Il mondo si è sensibilizzato a questo problema solo dopo l’introduzione ufficiale negli USA (1983) della normativa sul tema, e la designazione di “farmaco orfano” del 2000 in Europa.

L’Italia, in particolare, è molto attiva: il 20% delle sperimentazioni cliniche che vi si svolgono, riguarda farmaci orfani; e diverse relazioni hanno descritto esempi di eccellenza della ricerca svolta in Italia (Chiesi Farmaceutici, Celgene, Shire, Dompé). Il tutto, nonostante che ai farmaci orfani vada non più del 4,65% della spesa farmaceutica nazionale.

 

Sperimentazione clinica di farmaci orfani

Nell’occasione, un esauriente riferimento al problema della sperimentazione clinica, in Italia, dei medicinali, compresi gli orfani, è venuta dal direttore medico della biofarmaceutica multinazionale statunitense Celgene, Gianni De Crescenzo, che ha ricordato come Celgene sia nata proprio con la missione delle malattie rare, ad esempio il mieloma multiplo, per il quale ha ripescato la molecola della talidomide (a suo tempo, giustamente maledetta per le focomelie provocate nei feti).

In Italia, di mieloma multiplo ci sono 500 casi all’anno, per cui il nostro Paese è considerato il partner d’eccellenza di Celgene per studi su questa malattia. La ditta americana ha investito 100 milioni di euro in nove anni, con 70 studi, 1436 pazienti e collaborazione con 519 Centri sperimentali: il risultato è stato l’aumento della sopravvivenza dei pazienti, che era di 7 settimane, anche fino a 10 anni.

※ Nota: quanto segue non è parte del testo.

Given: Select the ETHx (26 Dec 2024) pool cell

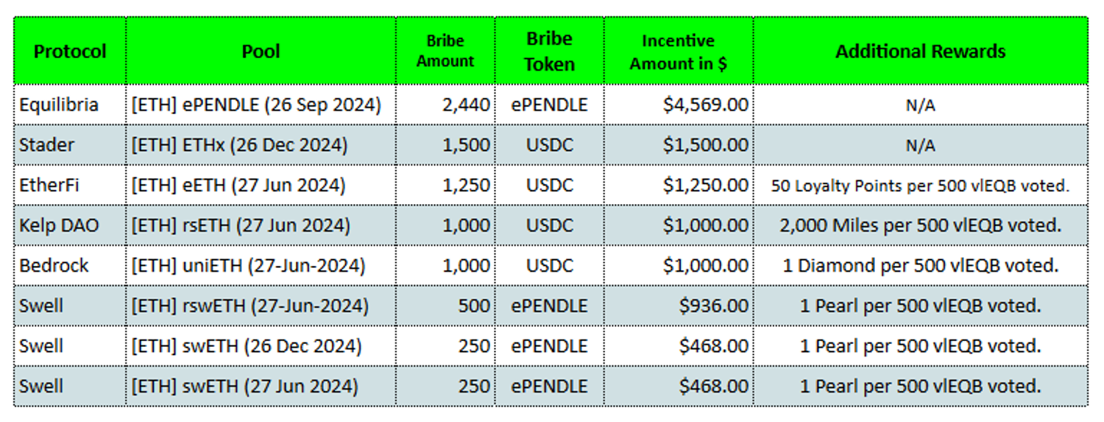Looking at the screenshot, I should coord(239,145).
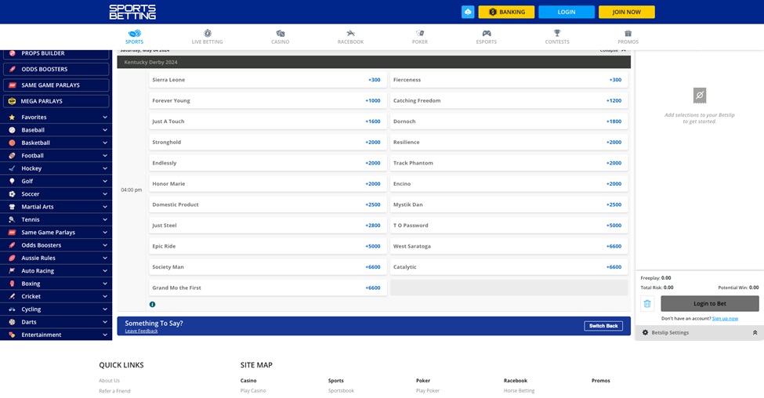This screenshot has height=398, width=764.
Task: Switch to the Live Betting tab
Action: coord(208,37)
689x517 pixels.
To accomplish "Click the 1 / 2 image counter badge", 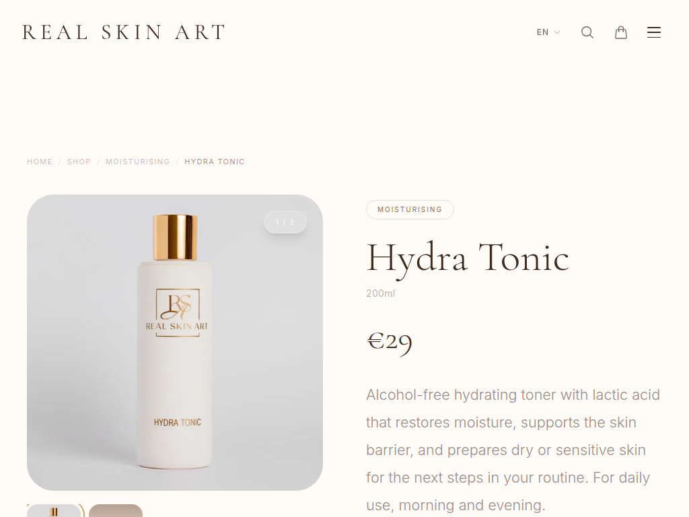I will pos(285,222).
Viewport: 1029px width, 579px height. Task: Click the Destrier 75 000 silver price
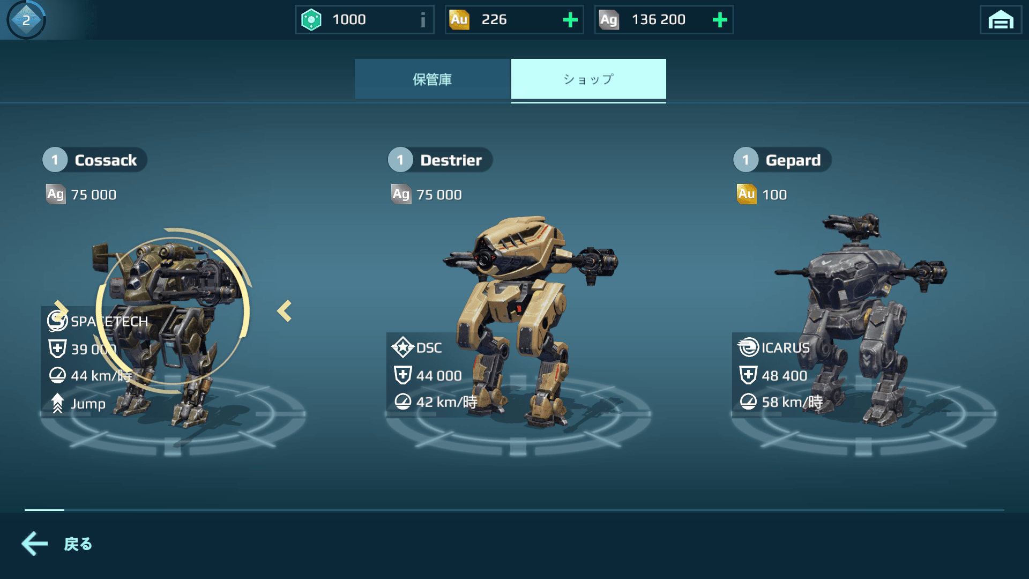tap(427, 194)
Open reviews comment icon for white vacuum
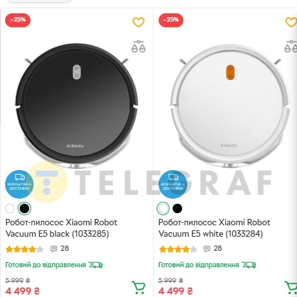 tap(207, 249)
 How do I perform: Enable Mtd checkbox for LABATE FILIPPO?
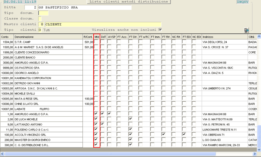(96, 108)
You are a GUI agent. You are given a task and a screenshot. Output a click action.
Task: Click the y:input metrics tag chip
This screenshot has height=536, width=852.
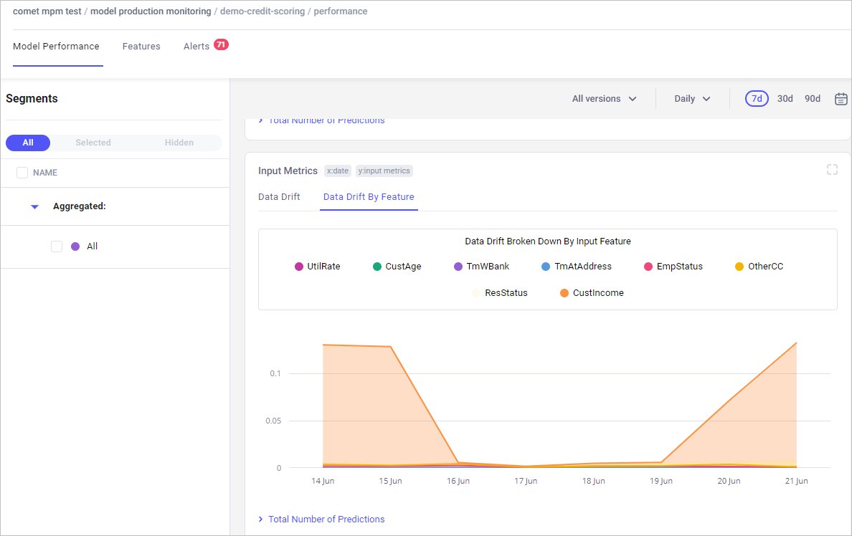pos(384,171)
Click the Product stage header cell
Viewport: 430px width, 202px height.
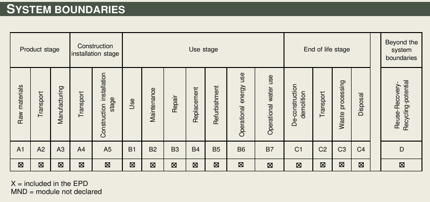click(x=40, y=50)
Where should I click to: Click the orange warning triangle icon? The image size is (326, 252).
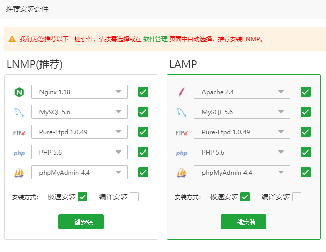12,39
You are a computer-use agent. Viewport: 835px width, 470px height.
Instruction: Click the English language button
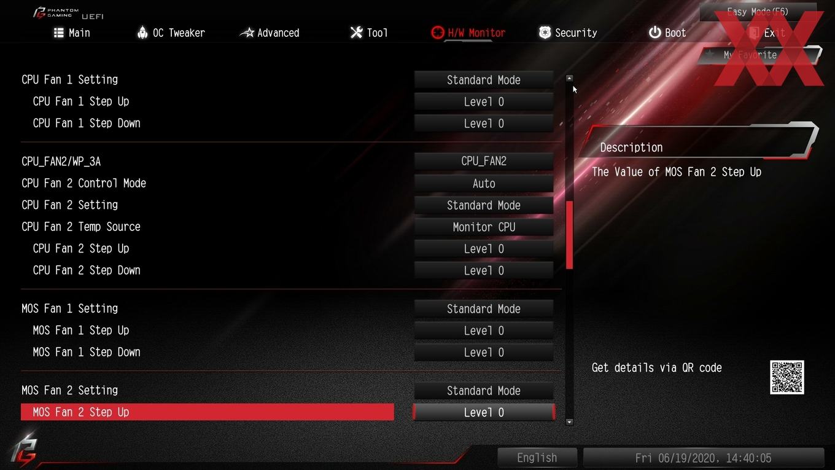click(x=537, y=458)
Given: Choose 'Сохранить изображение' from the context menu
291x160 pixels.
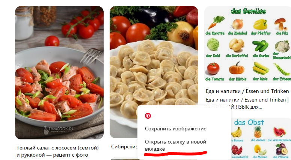Looking at the screenshot, I should coord(176,129).
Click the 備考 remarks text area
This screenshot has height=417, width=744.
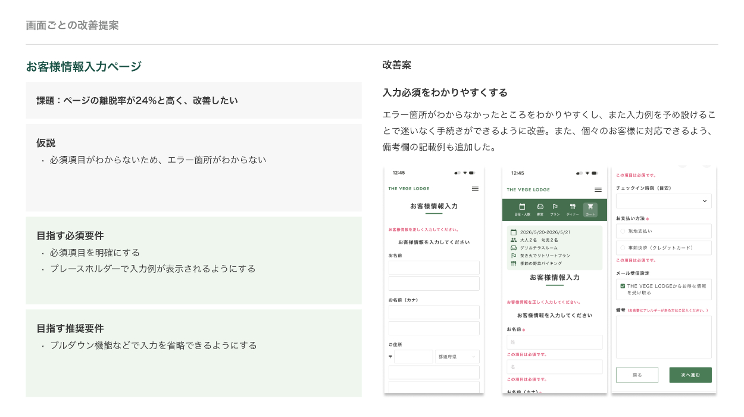click(664, 337)
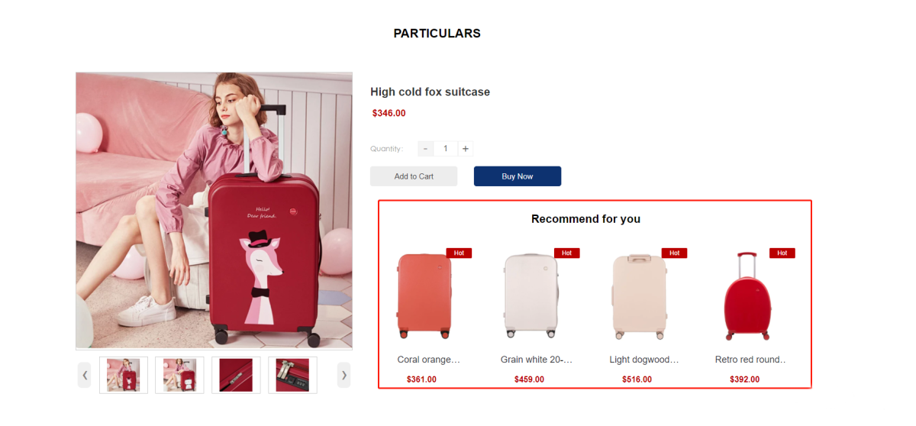Open the grain white suitcase image

[531, 296]
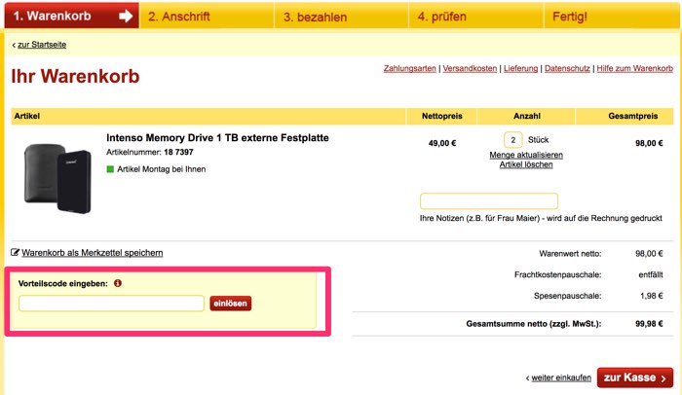Open the Intenso hard drive product image
Screen dimensions: 682x395
57,178
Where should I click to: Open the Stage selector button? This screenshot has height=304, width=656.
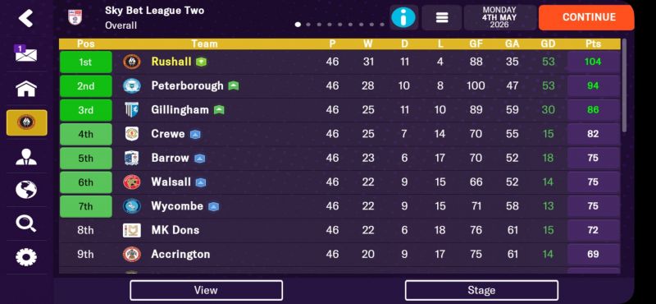[481, 290]
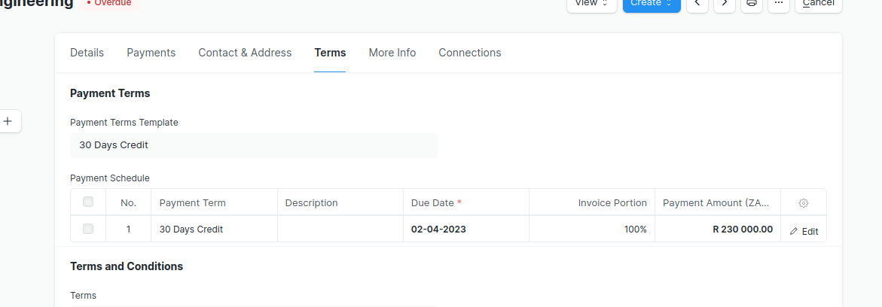Switch to the Contact & Address tab
882x307 pixels.
pos(245,53)
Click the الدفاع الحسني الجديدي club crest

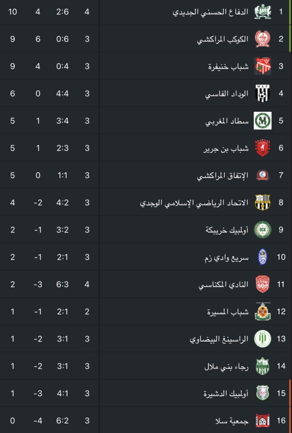click(x=262, y=11)
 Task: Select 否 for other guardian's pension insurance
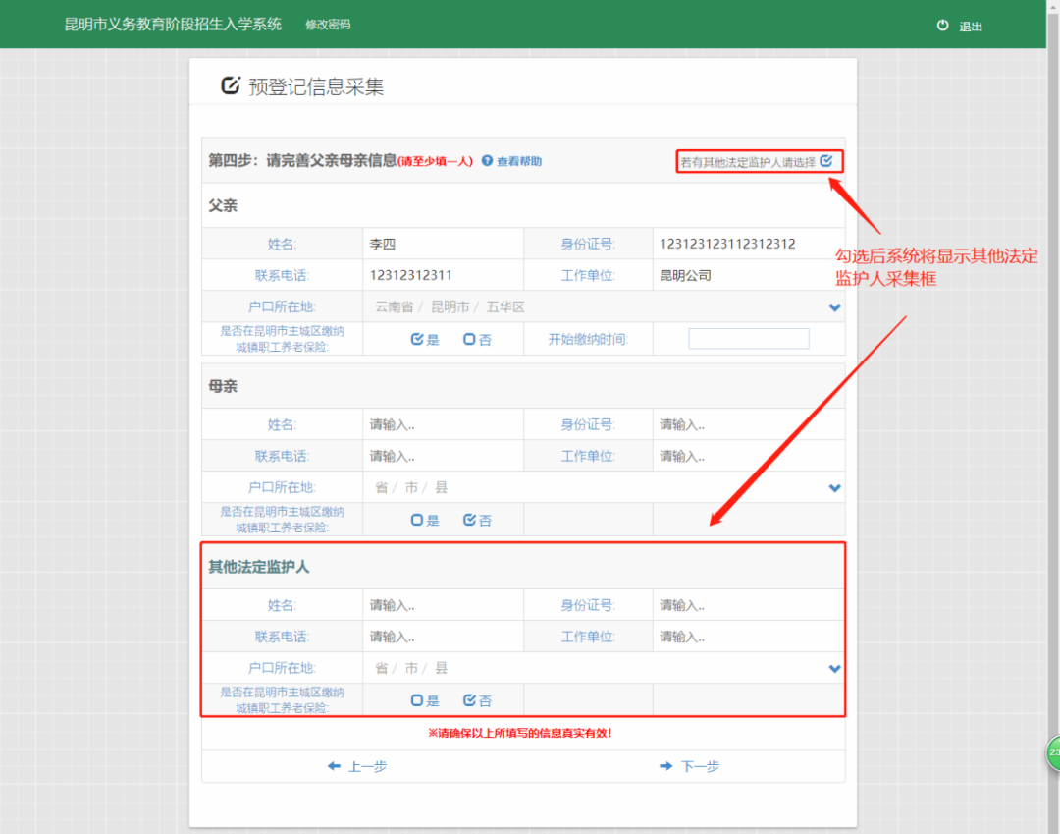[469, 700]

De Crescenzo ha però mostrato anche preoccupazione per le difficoltà oggettive che in Italia hanno finora rallentato tempi e disponibilità per gli studi clinici. Qualche esempio pratico: per attivare uno studio occorrono, da noi, mediamente 17 settimane contro le 5 della Gran Bretagna e le 9 della Germania; la sperimentazione partirebbe molto prima anche in Italia se all’interno dei Comitati Etici (CE) fosse prevista la presenza di un membro dell’Amministrazione che deve prendere la decisione di avviare lo studio. Argomento “spese”: la ditta interessata allo studio deve oggi versare una quota ad AIFA, una al CE coordinatore, una ai singoli CE per la revisione dei protocolli di studio. Dice De Crescenzo: «Sarebbe auspicabile un tariffario delle prestazioni comune a tutti i centri di ricerca clinica, si ridurrebbero così i tempi di negoziazione dei contratti».

Inoltre, ha concluso l’esponente di Celgene, «ci sono i problemi dell’omogeneità, della standardizzazione delle procedure dei CE, delle documentazioni che gli stessi richiedono, della standardizzazione dei moduli dei Consensi Informati. Tutte richieste a costo-zero per le strutture sanitarie, che permetterebbero una drastica riduzione dei tempi di approvazione delle ricerche cliniche».

Sostenibilità della spesa per i farmaci orfani

È poi emerso il problema della sostenibilità della spesa per i farmaci orfani, che sono rimborsati per l’81% dal Servizio Sanitario Nazionale (SSN) e nel 2013 hanno impegnato il 4,65% della spesa farmaceutica italiana.

Finora, come ha detto Emilio Clementi, direttore Unità operativa Farmacologia Clinica, Osp. Sacco-Milano, il SSN è riuscito a coprire questa spesa, ma in futuro non sarà più così perché, soprattutto con l’avanzare della nuova ricerca un ciclo di cure potrà costare anche centinaia di migliaia di euro l’anno per paziente. La sostenibilità economica diverrà sempre più uno scottante problema.

Molto si è fatto negli ultimi anni per uno sviluppo razionale dei farmaci orfani, ma molto resta da fare, ha aggiunto Clementi: non si può mettere in discussione il diritto alla cura della salute delle persone con malattie rare, magari per contrarre la spesa o per scelte di spesa basate soltanto sui criteri costo-efficienza, che poco si adattano ai farmaci orfani.

La conclusione è che per lo sviluppo di questi farmaci occorre un approccio razionale che non prescinda “dal coinvolgimento di tutti gli stakeholder in sinergia e con senso di responsabilità”.